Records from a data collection
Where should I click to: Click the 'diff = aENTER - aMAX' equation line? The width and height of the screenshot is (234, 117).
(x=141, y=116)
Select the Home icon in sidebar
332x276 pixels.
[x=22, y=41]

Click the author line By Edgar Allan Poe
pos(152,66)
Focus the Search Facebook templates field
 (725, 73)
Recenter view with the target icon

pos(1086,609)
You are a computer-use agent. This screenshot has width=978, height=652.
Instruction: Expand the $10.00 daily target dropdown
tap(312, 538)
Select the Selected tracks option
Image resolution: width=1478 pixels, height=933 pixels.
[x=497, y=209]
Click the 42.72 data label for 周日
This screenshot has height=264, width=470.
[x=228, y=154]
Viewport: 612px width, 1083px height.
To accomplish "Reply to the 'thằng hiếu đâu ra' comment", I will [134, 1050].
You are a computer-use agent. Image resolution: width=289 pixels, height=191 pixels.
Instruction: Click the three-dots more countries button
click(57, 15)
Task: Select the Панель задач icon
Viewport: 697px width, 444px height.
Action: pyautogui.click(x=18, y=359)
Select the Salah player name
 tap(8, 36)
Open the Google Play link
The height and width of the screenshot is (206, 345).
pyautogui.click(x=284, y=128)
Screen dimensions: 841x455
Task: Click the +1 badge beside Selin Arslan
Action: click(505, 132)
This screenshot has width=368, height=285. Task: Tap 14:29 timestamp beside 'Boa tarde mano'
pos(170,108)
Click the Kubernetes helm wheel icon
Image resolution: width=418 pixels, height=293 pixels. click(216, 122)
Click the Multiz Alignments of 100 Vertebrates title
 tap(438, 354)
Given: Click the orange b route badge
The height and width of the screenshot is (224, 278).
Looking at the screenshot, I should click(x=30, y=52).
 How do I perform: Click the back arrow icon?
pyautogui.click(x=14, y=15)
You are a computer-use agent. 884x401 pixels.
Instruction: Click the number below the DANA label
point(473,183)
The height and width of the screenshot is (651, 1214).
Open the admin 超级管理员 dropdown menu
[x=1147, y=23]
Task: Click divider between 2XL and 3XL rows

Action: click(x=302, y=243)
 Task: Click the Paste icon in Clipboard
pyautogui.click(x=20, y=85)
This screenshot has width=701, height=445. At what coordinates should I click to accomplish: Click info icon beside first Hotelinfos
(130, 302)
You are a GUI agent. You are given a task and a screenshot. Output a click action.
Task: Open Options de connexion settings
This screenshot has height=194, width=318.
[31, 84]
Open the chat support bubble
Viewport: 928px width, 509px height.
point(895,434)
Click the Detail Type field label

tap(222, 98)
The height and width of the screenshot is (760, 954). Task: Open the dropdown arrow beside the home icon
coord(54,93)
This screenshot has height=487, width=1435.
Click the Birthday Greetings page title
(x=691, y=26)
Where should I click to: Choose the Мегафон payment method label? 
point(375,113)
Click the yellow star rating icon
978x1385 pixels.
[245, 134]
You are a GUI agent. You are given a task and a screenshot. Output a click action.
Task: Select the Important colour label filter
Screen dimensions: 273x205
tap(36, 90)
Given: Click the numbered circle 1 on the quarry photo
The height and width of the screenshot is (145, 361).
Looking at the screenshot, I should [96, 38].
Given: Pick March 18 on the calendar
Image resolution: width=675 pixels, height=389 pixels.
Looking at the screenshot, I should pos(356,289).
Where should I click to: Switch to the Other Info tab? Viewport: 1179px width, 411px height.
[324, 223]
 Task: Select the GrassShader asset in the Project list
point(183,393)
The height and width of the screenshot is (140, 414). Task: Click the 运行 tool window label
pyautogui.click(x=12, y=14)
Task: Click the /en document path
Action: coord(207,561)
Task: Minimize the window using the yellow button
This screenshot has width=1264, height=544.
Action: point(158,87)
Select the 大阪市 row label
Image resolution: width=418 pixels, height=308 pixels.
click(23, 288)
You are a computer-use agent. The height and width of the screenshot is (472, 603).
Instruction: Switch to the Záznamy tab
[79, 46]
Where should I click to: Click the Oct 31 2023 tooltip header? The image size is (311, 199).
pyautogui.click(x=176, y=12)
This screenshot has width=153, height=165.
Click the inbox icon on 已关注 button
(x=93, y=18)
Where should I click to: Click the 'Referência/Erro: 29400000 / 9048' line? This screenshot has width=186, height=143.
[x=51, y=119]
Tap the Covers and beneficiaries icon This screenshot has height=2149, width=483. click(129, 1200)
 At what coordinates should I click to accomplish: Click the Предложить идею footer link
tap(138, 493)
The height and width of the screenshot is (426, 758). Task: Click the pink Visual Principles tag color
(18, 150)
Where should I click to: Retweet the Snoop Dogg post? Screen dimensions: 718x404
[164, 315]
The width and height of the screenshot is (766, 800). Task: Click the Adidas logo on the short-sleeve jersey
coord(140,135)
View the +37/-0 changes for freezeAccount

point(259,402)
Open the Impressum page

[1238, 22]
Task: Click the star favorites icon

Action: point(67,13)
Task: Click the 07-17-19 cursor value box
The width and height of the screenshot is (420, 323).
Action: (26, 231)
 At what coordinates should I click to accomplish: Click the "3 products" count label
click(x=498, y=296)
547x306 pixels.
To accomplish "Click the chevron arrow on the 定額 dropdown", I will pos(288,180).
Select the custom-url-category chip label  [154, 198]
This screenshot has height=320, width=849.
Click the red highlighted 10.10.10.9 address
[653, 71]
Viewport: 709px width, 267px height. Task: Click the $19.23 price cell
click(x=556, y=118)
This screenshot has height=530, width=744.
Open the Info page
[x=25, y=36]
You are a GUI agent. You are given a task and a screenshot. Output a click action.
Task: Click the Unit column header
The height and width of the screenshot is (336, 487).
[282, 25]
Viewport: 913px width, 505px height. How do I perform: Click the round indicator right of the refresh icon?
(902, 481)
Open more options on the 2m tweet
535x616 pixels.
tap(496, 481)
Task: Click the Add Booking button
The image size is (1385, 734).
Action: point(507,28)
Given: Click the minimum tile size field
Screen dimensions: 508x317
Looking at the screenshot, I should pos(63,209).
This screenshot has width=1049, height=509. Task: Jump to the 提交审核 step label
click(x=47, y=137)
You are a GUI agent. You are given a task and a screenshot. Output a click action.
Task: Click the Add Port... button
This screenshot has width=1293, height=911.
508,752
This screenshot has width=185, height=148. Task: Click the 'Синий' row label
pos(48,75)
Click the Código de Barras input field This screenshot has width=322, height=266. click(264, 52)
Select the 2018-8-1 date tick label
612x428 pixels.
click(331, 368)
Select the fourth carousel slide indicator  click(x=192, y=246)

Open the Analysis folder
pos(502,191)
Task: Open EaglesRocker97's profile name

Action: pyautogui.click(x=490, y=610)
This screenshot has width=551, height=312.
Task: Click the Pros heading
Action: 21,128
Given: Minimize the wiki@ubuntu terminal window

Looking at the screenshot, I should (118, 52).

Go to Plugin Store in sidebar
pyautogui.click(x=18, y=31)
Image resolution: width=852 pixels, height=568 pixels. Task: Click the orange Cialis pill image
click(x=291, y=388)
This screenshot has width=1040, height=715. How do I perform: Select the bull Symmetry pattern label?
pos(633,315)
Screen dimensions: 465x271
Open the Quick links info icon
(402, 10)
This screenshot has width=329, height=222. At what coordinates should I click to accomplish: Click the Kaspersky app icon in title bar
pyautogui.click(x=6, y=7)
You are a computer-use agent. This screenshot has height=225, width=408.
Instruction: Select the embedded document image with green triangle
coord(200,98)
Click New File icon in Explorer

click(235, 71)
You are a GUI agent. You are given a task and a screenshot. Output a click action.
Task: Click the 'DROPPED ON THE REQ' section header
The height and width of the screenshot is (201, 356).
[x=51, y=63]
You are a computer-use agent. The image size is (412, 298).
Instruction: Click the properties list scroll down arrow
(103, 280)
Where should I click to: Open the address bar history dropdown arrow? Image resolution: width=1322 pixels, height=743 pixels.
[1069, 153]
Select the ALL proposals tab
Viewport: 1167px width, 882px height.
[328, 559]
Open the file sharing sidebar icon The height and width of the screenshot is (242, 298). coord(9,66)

## WORK INSTRUCTIONS
From the line containing "This screenshot has width=329, height=222." to the last line of the records above, please write out every line exactly and add nothing.

## TASK RESPONSE
This screenshot has width=329, height=222. At what coordinates should I click to accomplish: Click the Kaspersky app icon in title bar
pyautogui.click(x=6, y=7)
You are a computer-use agent. This screenshot has height=225, width=408.
Instruction: Select the embedded document image with green triangle
coord(200,98)
Click New File icon in Explorer

click(235, 71)
You are a GUI agent. You are given a task and a screenshot. Output a click action.
Task: Click the 'DROPPED ON THE REQ' section header
The height and width of the screenshot is (201, 356).
[x=51, y=63]
You are a computer-use agent. The image size is (412, 298).
Instruction: Click the properties list scroll down arrow
(103, 280)
Where should I click to: Open the address bar history dropdown arrow? Image resolution: width=1322 pixels, height=743 pixels.
[1069, 153]
Select the ALL proposals tab
Viewport: 1167px width, 882px height.
[328, 559]
Open the file sharing sidebar icon The height and width of the screenshot is (242, 298). coord(9,66)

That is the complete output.